Perhaps the biggest part that VW got right was in matching an advertising campaign to these new cars. Anybody remember the “Turbonium” ads? How about the “Synchronicity” Jetta spot? Or the Passat “Envy” ad, where the guy is washing a stranger’s Passat simply because he doesn’t have his own. The “Mr. Roboto” Golf ad is another one that comes to mind. The ads were funny, catchy, and ended up being seen as “hip.” The pasty 20- and 30- somethings often featured in the ads also ended up flocking to the revitalized VW brand, lending a sense of credibility to the ads that would never have come if, say, Lincoln tried the same thing. 

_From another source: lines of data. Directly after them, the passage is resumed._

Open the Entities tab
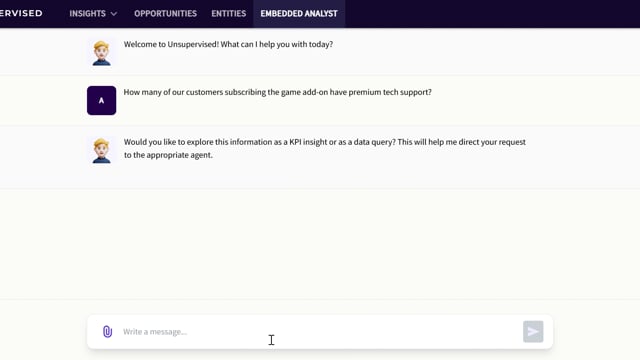The image size is (640, 360). 229,13
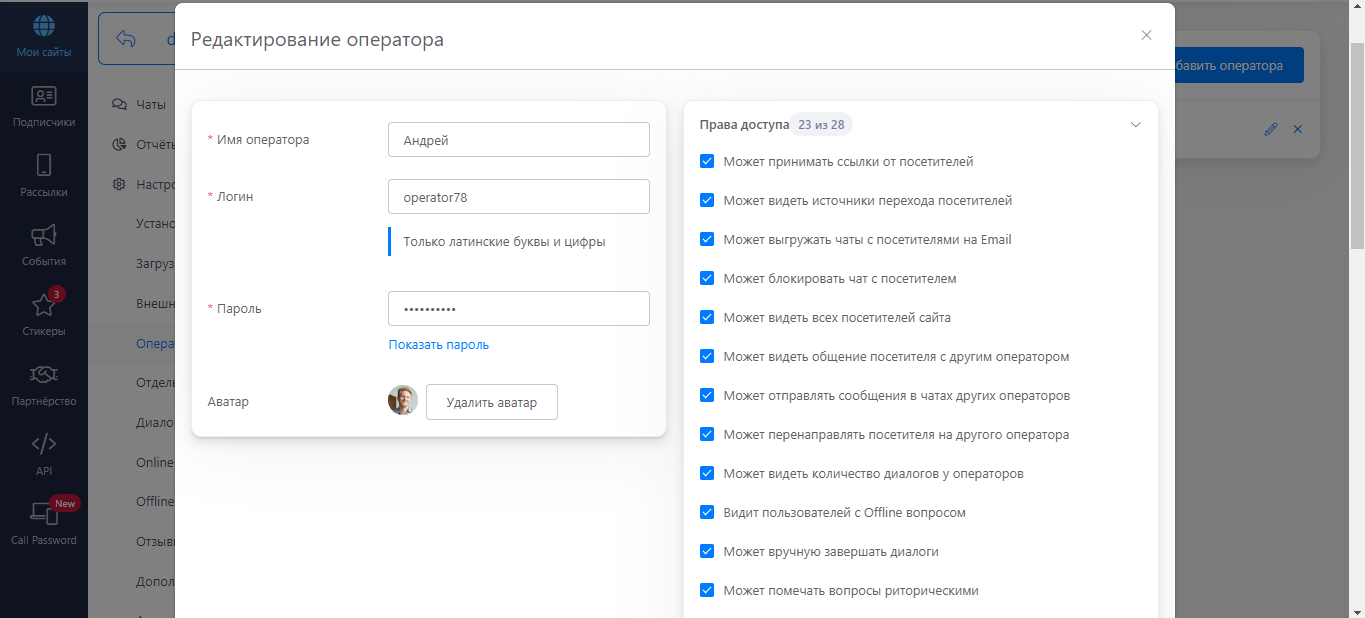Click the Партнёрство handshake icon
1365x618 pixels.
pyautogui.click(x=44, y=375)
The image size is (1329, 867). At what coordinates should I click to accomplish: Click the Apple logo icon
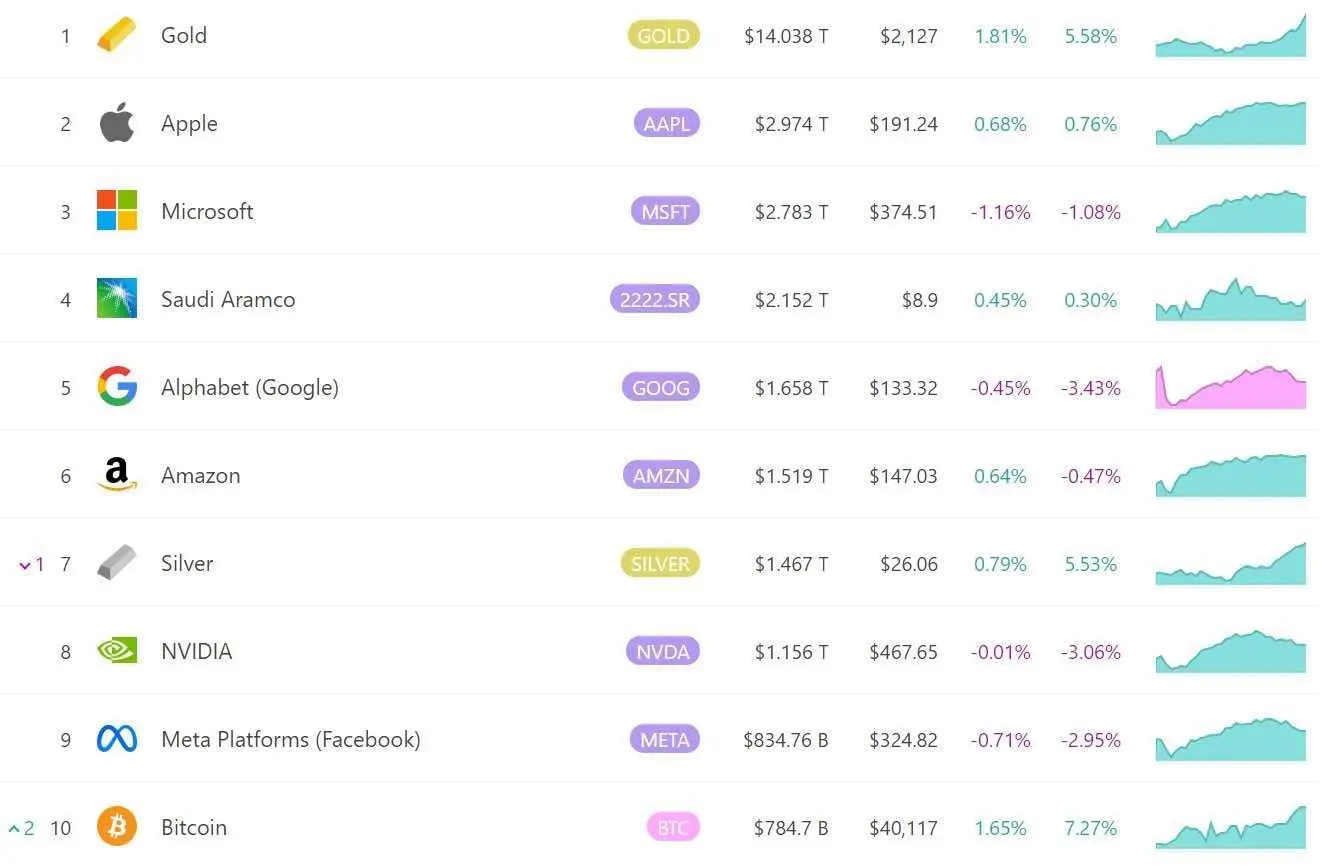116,123
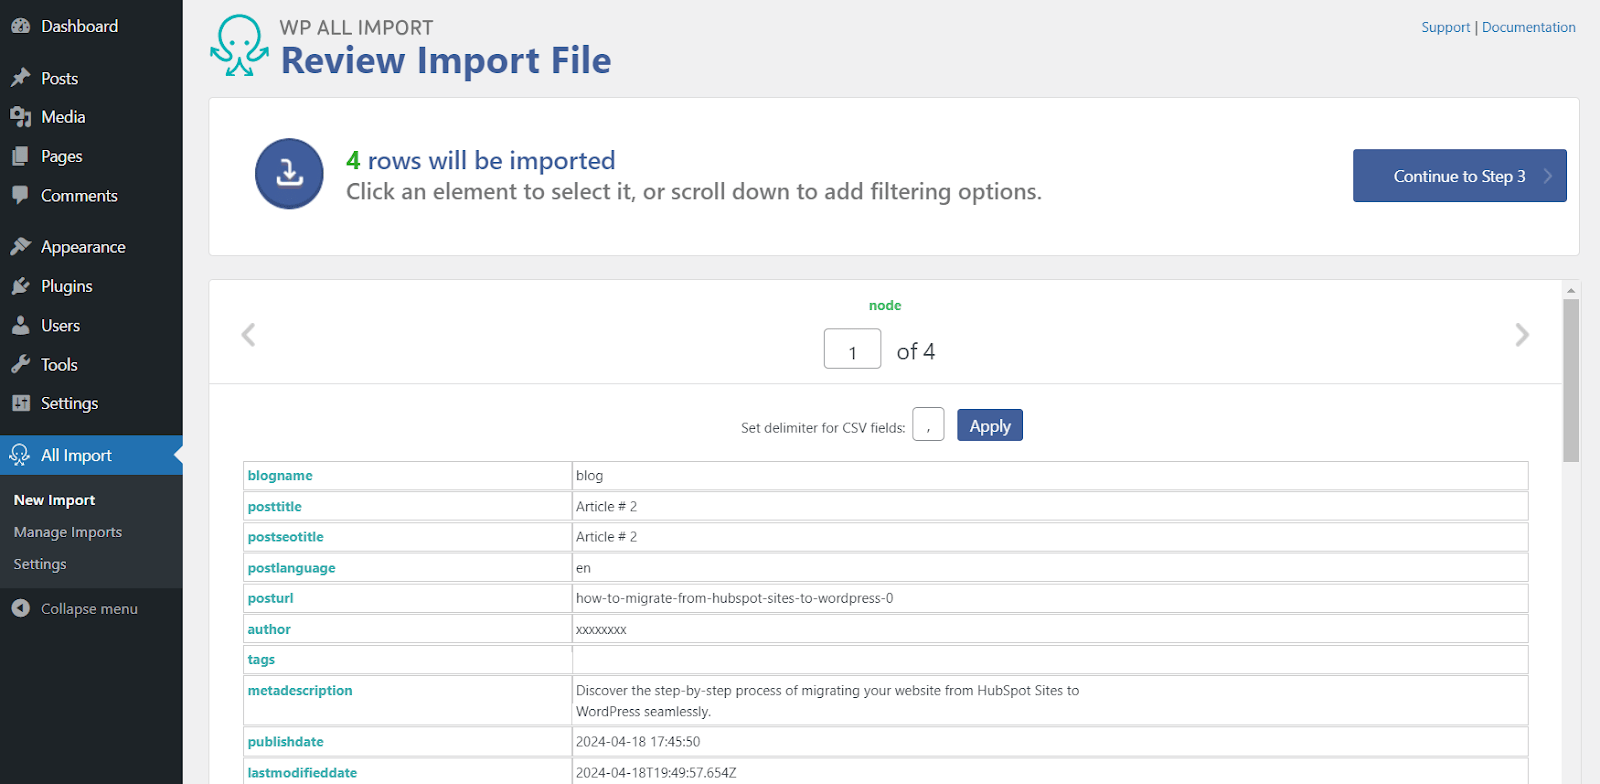The width and height of the screenshot is (1600, 784).
Task: Click the Posts pushpin icon
Action: point(20,78)
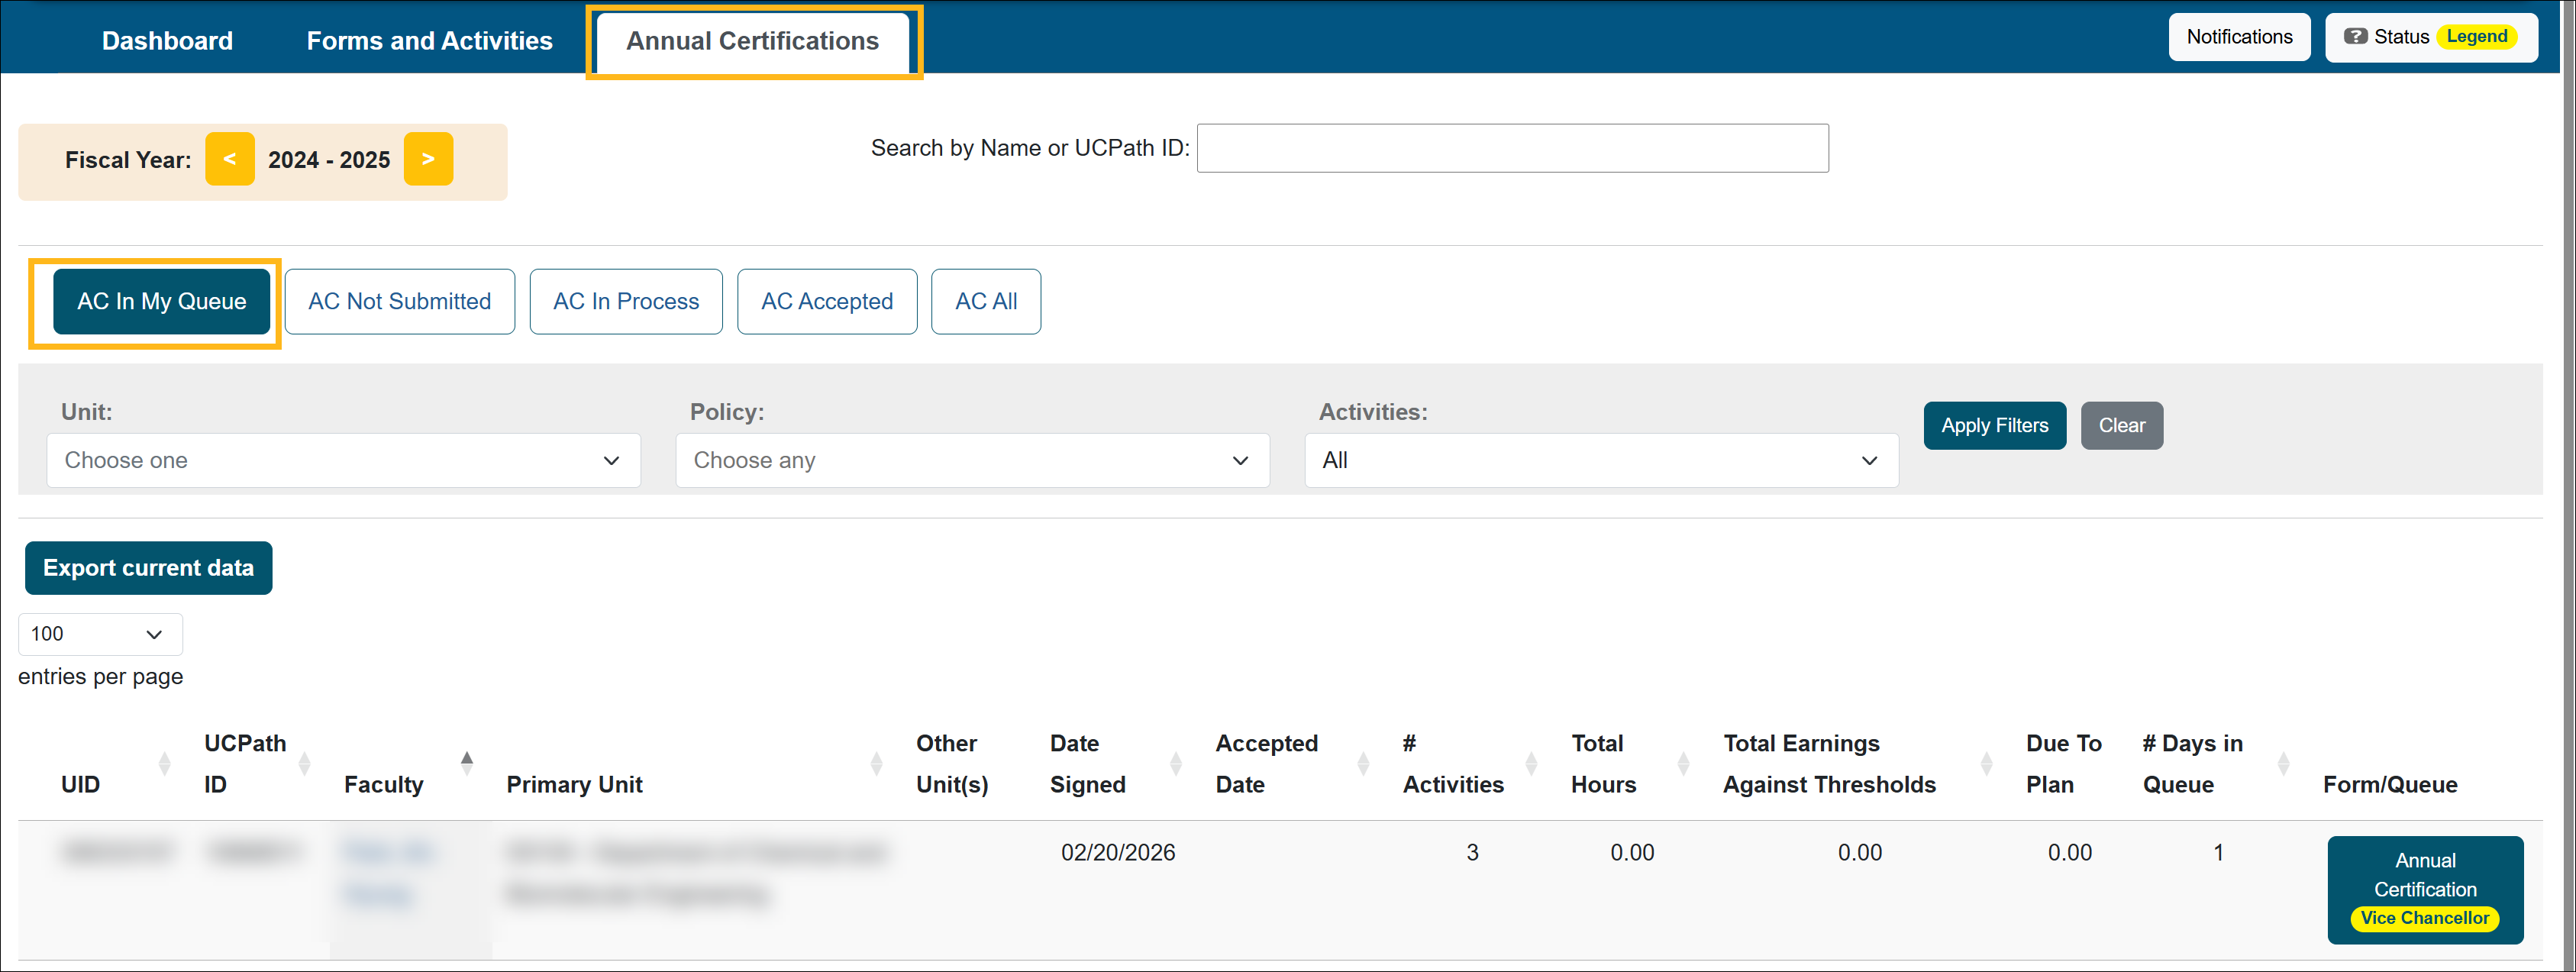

VW was able to cash in on this cow well into the new millennium, with breakneck sales growth and the youngest average buyers group of any car company. Then the industry hit a rough patch and weaker car companies took to hefty incentives to move vehicles off dealer lots. In the almost three years since 9/11 and GM’s “Keep America Rolling” campaign, things have only intensified. Even strong companies like Toyota and Honda are upping their incentives to compete with the Americans.


Volkswagen, on the other hand, held out. They believed their new-found brand cache amongst hipster would lend them some immunity from the incentives disease while keeping sales up. It did allow them to charge a substantial premium over more conservative competitors, after all. There was only one slight problem, trends die, or at least evolve and VW did not. What they sell now, Touareg and Phaeton excluded, are pretty much the same vehicles that they sold when they became the industry darling.


Courtesy: Volkswagen of America
So while VW soldiered on with an aging lineup, their competitors launched new models. Often, these new vehicles proved that many carmakers were able to crib some of VW’s selling points like plush interiors with trendy lighting, entertaining driving dynamics, and stylish exteriors. They usually undercut VW’s pricing, as well. Let’s all say a collective “Uh-oh” for VW now, class. To give you an idea of how stale VW’s product line has become, Honda will have been able to redesign its Civic twice before VW is able to give us a successor to the current MkIV Jetta.


This means VW has been forced to come off of its high horse position of no incentives. The clear evidence is VW’s recent “Drive it. You’ll get it.” campaign, which sounds more like the tagline of a Korean car company than it does the slogan of a former industry innovator. Making matters worse have been a load of quality problems and a consistently weak dealer network.


Certainly, VW management has made its mistakes. However, VW could just be battling the symptoms of an increasingly competitive and fickle market. The Hummer H2’s run as media darling lasted a short year before GM had to pay people to drive them off dealer lots. It, along with others like the Mini and the 350Z have already been replaced on the radar screens by vehicles like the Chrysler 300C and Dodge Magnum, and the new Scion brand. Could the car industry just be evolving into something similar to the tech industry where the computer you buy is literally outdated by the time you walk out of the store? It certainly could be a possibility. Onethat means automakers will have to figure out a way to squeeze sales and “hip-status” out of a vehicle within twelve months of its launch (or less) before consumers move on to the next best thing. All I can say is, good luck.